Despite their diminutive size, ear mites in dogs can cause big problems. Looking a little like a spider, these tiny terrors have eight legs and live on or just under the surface of a dog’s skin.
Although common, ear mites are a serious problem. Not only do ear mites cause severe itching and discomfort, but if left untreated, they can permanently damage a dog’s eardrum.
All about ear mites in dogs
Several types of mites can live in a dog’s ears. The most common Otodectes cynotis live primarily in the outer ear canal and feed on the outer layer of skin and wax.
Highly contagious, each mite has a three-week life cycle. Luckily they cannot live long without a host (unlike fleas). What’s more, mites are not zoonotic (a disease that can be transmitted from animals to humans) even though you may feel itchy reading this!
While a relatively mild parasite infection, ear mites can cause complications if a dog is sensitive to them. Both skin and ear infections are a common problem in dogs that are infested with ear mites.
Not only that, intense scratching and head shaking caused by the ear mites can rupture blood vessels inside your dog’s ear flap. As a result, blood seeps from the vessel into the subcutaneous space between the inner ear’s skin, creating a fluid build-up.
Consequently, the ear flap swells and becomes very painful. Unfortunately, surgery is often the only option because permanent deformity to a dog’s ear can occur if left untreated.
Where do they come from?
Despite looking like creatures from another planet, ear mites are commonly transmitted by contact with other animals.
Dogs, cats, and ferrets are all potential ear mite hosts. As a result, if you have a mixed pet household, then all pets should be checked.
In fact, shared bedding, littermates, group play, and doggy daycare are all possible causes of an ear mite infection.
How can I tell if my dog has ear mites?
Symptoms of ear mites; Generally, a dog that has ear mites will show one or more of these signs:
- Constant scratching or rubbing of ears
- Waxy brown or black deposit in the ear
- Head shaking
- Strong and unpleasant odor in the ear
- Discharge that resembles coffee grounds
- Obstruction in the ear canal
- Scratches of grazes on back of ears
What should I do if I think my dog has ear mites?
Despite ear mites being one of the common causes of ear infections, your veterinarian will need to confirm it. As other issues cause similar symptoms, a vet’s diagnosis is important.
The presence of ear mites can be confirmed quickly and simply by taking a swab of the ear and looking at it under a microscope. Although ear mites are tiny, you may also be able to see them with your naked eye!

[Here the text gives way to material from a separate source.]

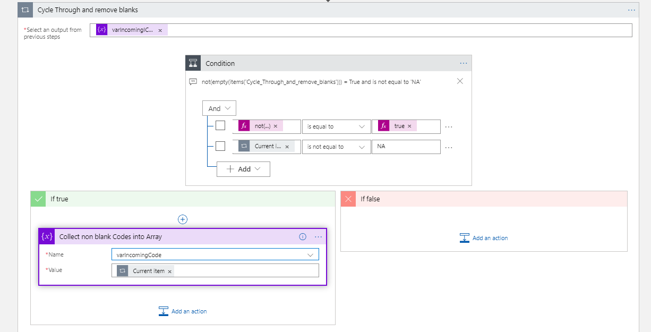
Task: Open Condition card ellipsis menu
Action: pos(463,63)
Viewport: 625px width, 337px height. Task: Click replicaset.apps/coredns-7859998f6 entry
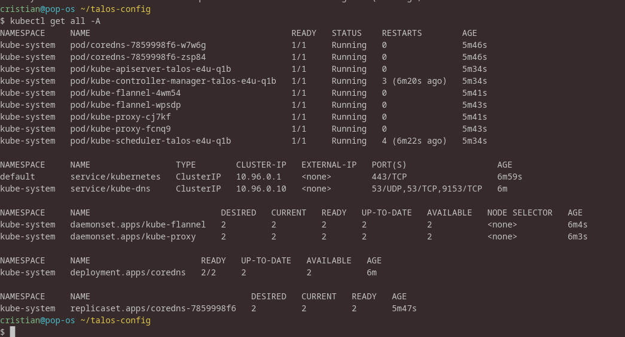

Although there are many over-the-counter ear mite treatments, they are not effective on any other ear infection type. And any infection mustn’t be left long before treatment.
How to treat ear mites
Unless your dog’s ear has been damaged, your dog can be treated at home for ear mites. Your vet will prescribe products that may go in the ear or onto the ear flap’s skin.
What’s more, if your dog’s ears are infected, or there is a discharge, then gentle cleaning of the ear flap and in the ear is also needed. An ear cleaner usually achieves this in liquid form. Also, antibiotics or anti-inflammatory drugs may be prescribed to clear any potential infection.
As ear mites are highly contagious and spread quickly, if you are in a multi-pet household, then your other pets will need to be treated as well. Fortunately, ear mites do not survive long without a host. So once your dog is treated, then a thorough cleaning of your dog’s environment should prevent a return.
Anywhere your dog likes to spend time or sleep, like bedding, toys, and preferred sleeping places like sofas, should be washed thoroughly.
While you can prevent your dog from being re-infested by washing his bedding, sadly, you cannot kill the mites on your dog by washing his ears alone.
Unfortunately, it’s not enough to manage the effects of the mites. Ear mites won’t go away without a helping hand, so always get your dog treated.
How can I get rid of ear mites permanently?
Regrettably, unless your dog lives the rest of his life without contact with other animals, it’s not possible to guarantee that an infestation won’t reoccur.
Because ear mites in dogs can be transmitted by casual contact with other animals, something as simple as a chase around with a favorite playmate could result in an infestation.
Also, if you have a cat that goes outside, it increases the risk of your dog being infected because ear mites are most common in our feline friends.
Management of ear mites
Keeping both your dog’s ears and bedding clean will help with the management of ear mites. Additionally, any prescribed treatment needs to be completed.
After a month, reschedule an appointment with your veterinarian for a check-up to ensure that the infestation has been completely eradicated.
Despite many over-the-counter ear mite treatments, diagnosis is vital. While ear mites in dogs are a
common cause of itching and head shaking, some other potentially more serious conditions have similar symptoms.
Your dog’s hearing is vital, even if it is selective at times. So get your vet to check for ear mites to be on the safe side.